Replacing Iteratee[Byte] with OutputStream and Enumerator[Byte] with InputStream, this would be very easy:

def write(value: Byte, output: OutputStream) = {
    output.write(value)
    output
}
def read(input: InputStream) = (input.read,input)

But I need the asynchronous I/O of the play framework.

Answer 1

Here is one way to achieve this by folding within the Iteratee and an appropriate (kind-of) State accumulator (a tuple here)

I go read the routes file, the first byte will be read as a Char and the other will be appended to a String as UTF-8 bytestrings.

  def index = Action {
    /*let's do everything asyncly*/
    Async {
      /*for comprehension for read-friendly*/
      for (
        i <- read; /*read the file */
        (r:(Option[Char], String)) <- i.run /*"create" the related Promise and run it*/
      ) yield Ok("first : " + r._1.get + "\n" + "rest" + r._2) /* map the Promised result in a correct Request's Result*/
    }
  }


  def read = {
    //get the routes file in an Enumerator
    val file: Enumerator[Array[Byte]] = Enumerator.fromFile(Play.getFile("/conf/routes"))
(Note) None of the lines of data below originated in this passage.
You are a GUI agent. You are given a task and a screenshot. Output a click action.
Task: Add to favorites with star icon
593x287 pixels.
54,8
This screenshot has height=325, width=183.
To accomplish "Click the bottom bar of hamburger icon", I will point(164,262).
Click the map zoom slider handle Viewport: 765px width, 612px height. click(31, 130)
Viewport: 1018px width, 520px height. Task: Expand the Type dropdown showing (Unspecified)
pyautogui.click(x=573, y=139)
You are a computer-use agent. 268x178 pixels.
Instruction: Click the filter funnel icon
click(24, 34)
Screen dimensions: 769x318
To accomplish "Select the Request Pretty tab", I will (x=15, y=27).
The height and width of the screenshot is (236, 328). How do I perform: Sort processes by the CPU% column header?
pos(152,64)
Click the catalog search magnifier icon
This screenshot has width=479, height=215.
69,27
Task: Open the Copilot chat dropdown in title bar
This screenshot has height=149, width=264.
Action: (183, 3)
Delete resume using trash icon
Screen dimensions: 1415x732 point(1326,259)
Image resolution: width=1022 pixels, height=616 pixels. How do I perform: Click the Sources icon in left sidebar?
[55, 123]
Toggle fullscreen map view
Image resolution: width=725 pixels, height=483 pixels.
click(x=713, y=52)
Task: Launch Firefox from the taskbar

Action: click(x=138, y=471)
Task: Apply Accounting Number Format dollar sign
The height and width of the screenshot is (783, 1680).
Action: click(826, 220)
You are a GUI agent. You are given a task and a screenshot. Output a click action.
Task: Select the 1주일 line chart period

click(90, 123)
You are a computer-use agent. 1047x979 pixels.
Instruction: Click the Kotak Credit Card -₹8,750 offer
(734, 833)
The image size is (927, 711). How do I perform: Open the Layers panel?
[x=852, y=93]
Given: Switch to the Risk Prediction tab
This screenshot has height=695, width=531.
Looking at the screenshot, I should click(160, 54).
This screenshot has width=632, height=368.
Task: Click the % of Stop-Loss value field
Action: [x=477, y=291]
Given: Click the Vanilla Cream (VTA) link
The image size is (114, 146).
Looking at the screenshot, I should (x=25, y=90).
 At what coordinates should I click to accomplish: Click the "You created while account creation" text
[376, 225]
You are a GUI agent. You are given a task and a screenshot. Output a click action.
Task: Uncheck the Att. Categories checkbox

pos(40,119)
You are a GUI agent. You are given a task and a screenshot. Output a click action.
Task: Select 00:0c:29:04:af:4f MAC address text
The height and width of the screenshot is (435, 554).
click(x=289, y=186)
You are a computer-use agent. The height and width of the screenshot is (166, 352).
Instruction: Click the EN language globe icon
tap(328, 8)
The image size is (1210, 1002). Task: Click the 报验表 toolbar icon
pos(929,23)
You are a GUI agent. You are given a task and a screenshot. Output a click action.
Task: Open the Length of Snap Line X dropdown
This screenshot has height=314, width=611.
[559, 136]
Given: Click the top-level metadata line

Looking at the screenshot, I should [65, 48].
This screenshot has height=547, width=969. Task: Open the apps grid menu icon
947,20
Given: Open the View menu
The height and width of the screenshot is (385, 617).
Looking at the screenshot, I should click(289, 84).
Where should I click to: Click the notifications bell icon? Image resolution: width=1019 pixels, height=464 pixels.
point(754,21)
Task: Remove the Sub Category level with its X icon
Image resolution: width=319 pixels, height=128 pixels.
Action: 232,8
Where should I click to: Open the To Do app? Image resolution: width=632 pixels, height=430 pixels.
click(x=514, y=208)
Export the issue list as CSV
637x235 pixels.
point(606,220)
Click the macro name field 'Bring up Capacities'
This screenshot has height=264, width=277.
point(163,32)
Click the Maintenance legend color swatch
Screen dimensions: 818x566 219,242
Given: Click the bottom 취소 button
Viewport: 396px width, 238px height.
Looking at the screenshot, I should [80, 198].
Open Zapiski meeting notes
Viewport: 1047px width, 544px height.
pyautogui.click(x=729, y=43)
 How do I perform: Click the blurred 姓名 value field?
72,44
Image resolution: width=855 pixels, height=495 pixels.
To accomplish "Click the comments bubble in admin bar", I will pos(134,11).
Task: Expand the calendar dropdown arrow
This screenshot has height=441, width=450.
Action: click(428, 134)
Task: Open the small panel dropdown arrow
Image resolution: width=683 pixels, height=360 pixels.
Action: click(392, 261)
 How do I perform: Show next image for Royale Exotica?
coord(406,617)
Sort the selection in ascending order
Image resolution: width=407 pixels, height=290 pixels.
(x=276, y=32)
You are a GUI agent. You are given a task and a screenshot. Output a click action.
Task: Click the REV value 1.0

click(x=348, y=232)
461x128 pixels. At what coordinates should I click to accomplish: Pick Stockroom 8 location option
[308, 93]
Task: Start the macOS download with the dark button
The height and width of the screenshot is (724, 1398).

    //apply the enumerator with an Iteratee that folds the data as wished
    file(Iteratee.fold((None, ""):(Option[Char], String)) { (acc, b) =>
       acc._1 match {
         /*on the first chunk*/ case None => (Some(b(0).toChar), acc._2 + new String(b.tail, Charset.forName("utf-8")))
         /*on other chunks*/ case x => (x, acc._2 + new String(b, Charset.forName("utf-8")))
       }
    })

  }

EDIT

I found yet another way using Enumeratee but it needs to create 2 Enumerator s (one short lived). However is it a bit more elegant. We use a "kind-of" Enumeratee but the Traversal one which works at a finer level than Enumeratee (chunck level). We use take 1 that will take only 1 byte and then close the stream. On the other one, we use drop that simply drops the first byte (because we're using a Enumerator[Array[Byte]])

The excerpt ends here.